In order to provide further opportunities for Fulton students, Hackmann said the foundation is looking for 50 individuals or couples that are willing to give $1,000 toward the non-profit organization’s $50,000 goal.

“We’re between $15,000 and $20,000 now. We’re talking to individuals, couples, families in the Fulton community only,” Hackmann said, noting there may be campaigns targeting businesses and Fulton alumni outside the city in the future. “Right now we’re focused on finding people in the Fulton community that believe in public education in this community.”

Although a $1,000 donation is required to be considered one of the Founding 50, he said contributions of any amount would be appreciated, and can be sent to the Fulton Public Schools Foundation at 2 Hornet Dr., Fulton, MO.

Hackmann said the principal of the $50,000 would not be used, only the interest. The donations would create a self-sustaining fund that over time would generate investment income and serve as a perpetual source of supplemental funding.

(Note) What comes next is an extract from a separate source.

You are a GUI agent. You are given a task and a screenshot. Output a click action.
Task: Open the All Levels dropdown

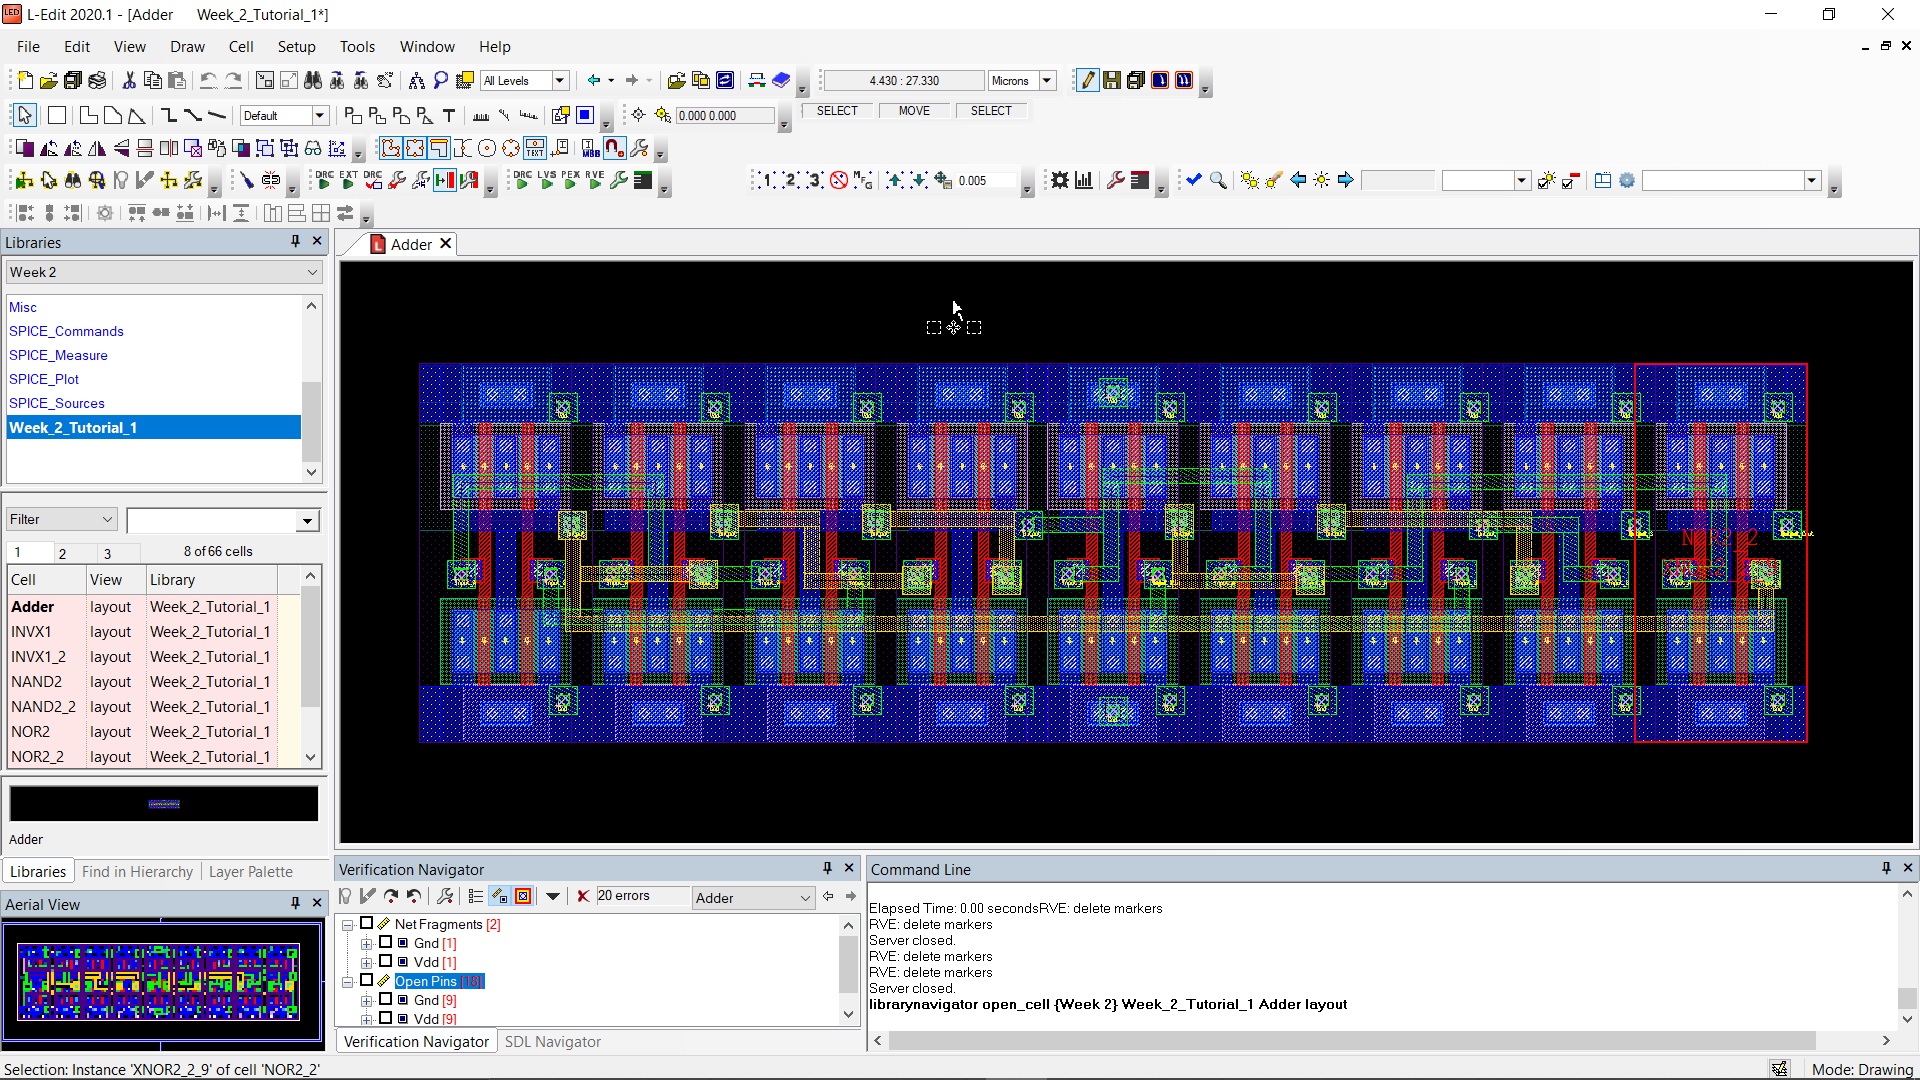(x=558, y=80)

Board member Joe Holt said starting an endowment fund is particularly important now for two reasons.

“One is the support from government for public education — specifically the state of Missouri — is declining regularly,” Holt said. “If we want our public schools to continue to turn out well-educated students we’re going to have to find alternate sources.”

Holt said he is confident in the foundation’s ability to raise the funds based on previous experience raising money for various causes throughout the Fulton community.

“We have a very generous and giving community and this is probably the most worthwhile project one could support,” Holt said. “(Our schools) need help, need assistance, need innovation ... and this is a way the average citizen can get involved.”

Hackmann, who emphasized that the Fulton Public Schools Foundation is not associated directly with the school district and is a different entity entirely, echoed that appeal.

“(Supporting the endowment fund) shows the community is behind public education at a time when funding is jeopardized from the state level,” Hackmann said. “We want to step in and maintain the quality of education we’ve come to expect from our schools.”